The actuator assembly 40 can, as for example in the embodiments according to the 3 and 4 it can be seen in which the stator interaction area 32 bearing part 28 be integrated, namely, that this is the cylinder chamber 90 for the piston 86 provides. Of course it is also possible, such as in 1 recognizable that the actuator assembly 40 can be provided as a separate assembly.
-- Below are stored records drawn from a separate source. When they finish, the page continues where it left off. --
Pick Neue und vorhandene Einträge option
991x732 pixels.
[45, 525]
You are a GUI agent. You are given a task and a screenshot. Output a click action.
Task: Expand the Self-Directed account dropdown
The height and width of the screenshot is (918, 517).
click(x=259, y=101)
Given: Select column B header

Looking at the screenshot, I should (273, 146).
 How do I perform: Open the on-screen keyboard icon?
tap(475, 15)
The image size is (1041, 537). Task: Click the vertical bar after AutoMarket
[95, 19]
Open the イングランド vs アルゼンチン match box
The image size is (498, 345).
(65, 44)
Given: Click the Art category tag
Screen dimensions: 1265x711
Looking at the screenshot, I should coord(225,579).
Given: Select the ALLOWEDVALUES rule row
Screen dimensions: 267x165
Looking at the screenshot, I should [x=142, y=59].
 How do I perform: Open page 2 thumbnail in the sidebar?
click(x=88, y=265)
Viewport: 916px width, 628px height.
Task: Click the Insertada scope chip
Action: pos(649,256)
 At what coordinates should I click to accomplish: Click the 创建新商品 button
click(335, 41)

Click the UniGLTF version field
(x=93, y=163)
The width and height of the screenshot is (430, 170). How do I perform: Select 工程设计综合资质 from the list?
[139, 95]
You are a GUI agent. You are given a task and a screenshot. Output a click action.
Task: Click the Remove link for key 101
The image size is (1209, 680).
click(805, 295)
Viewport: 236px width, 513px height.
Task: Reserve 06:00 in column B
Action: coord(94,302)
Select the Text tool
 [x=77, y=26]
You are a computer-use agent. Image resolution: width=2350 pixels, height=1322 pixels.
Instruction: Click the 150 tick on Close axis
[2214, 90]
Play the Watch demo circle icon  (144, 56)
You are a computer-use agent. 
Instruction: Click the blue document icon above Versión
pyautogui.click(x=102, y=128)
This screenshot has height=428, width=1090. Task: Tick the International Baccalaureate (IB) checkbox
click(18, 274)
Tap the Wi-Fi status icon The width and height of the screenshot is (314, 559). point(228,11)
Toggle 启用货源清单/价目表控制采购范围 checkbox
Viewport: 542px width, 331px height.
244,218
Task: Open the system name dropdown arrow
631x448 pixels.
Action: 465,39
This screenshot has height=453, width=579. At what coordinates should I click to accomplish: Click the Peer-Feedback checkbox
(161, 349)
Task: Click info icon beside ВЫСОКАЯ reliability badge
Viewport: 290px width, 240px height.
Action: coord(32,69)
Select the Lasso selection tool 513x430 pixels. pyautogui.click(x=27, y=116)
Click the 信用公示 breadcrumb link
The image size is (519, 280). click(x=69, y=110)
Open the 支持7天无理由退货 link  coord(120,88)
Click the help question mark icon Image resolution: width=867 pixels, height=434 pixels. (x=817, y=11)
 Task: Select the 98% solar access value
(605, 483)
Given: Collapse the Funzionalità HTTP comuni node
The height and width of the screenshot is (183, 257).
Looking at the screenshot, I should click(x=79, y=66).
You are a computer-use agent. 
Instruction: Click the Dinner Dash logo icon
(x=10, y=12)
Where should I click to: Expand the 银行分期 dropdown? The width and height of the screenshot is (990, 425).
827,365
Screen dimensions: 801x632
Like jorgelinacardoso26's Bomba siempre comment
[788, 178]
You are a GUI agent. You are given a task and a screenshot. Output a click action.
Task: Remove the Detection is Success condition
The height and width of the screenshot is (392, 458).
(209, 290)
The bearing of the rotor assembly 22 for example, on this component 28 can, as can be seen in the various embodiments shown, via two axially separated from each other and also separately formed bearings 92 . 94 take place (see 2 ). The two bearing inner rings of these bearings 94 . 92 can then the radially inner and approximately axially extending portion 96 of the rotor carrier 26 support, with the substantially radially extending portion 82 can be configured integrally, as in the embodiment according to 1 the case is, or may be designed separately, as in 2 recognizable. Next, the two camps 92 . 94 be designed with a common bearing inner ring and separate bearing outer rings and thus also separate groups of rolling elements, where, for example, the axially extending portion 96 in 2 could provide the bearing inner ring and thus can provide immediate runways for the rolling elements. The bearing outer rings of the two bearings 92 . 94 are each based on the component bearing the stator interaction area 28 from.

Claims (5)

A drive system for a vehicle, comprising: - an electric machine ( 12 ) with a stator arrangement ( 32 ) and one for common rotation about an axis of rotation (A) with a drive member ( 70 ) coupled rotor assembly ( 22 ), - a torque transmission arrangement ( 16 ), preferably friction clutch, hydrodynamic torque converter, hydrodynamic clutch, with a by means of an optionally engageable and disengageable clutch assembly ( 14 ) for torque transmission with the drive member ( 70 ) couplable input area ( 52 ), wherein the coupling arrangement ( 14 ) comprises: - one relating to the rotor assembly ( 22 ) held substantially non-rotatably and by a force accumulator ( 36 ) on one with the energy storage ( 36 ) jointly rotatable abutment arrangement ( 42 ) to be applied pressure plate ( 34 ), - a clutch disc assembly ( 46 ), which with the drive member ( 70 ) is connected or connectable and with engaged clutch assembly ( 14 ) between the pressure plate ( 34 ) and the abutment arrangement ( 42 ) is clamped for transmitting torque, characterized in that the rotor arrangement ( 22 ) the abutment arrangement ( 42 ). Drive system for a vehicle according to claim 1, characterized in that the rotor arrangement ( 22 ) a rotor carrier ( 26 ) and a rotor interaction area ( 24 ) and that the rotor carrier ( 26 ) the abutment arrangement ( 42 ). Drive system according to claim 2, characterized in that the energy accumulator ( 36 ) on one of the stator arrangement ( 32 ) facing the first axial side of the rotor carrier ( 26 ) is provided and is supported with respect to this and the pressure plate ( 34 ) on one of the stator assembly ( 32 ) facing away from the second axial side of the rotor carrier ( 26 ) is provided and that a rotor carrier ( 26 ) axially bridging power transmission assembly ( 36 ) for power coupling of the energy store ( 36 ) with the pressure plate ( 34 ) is provided. Drive system for a vehicle according to claim 3, characterized in that the power transmission assembly ( 38 ) a plurality of with the pressure plate ( 34 ) and the rotor carrier ( 26 ) transmitting transmission sections ( 60 ). Drive system according to one of claims 1 to 4, characterized in that the clutch disc assembly ( 46 ) with a the electric machine ( 12 ) substantially axially bridging end portion ( 68 ) an effective as a drive member crankshaft ( 70 ) is to be coupled.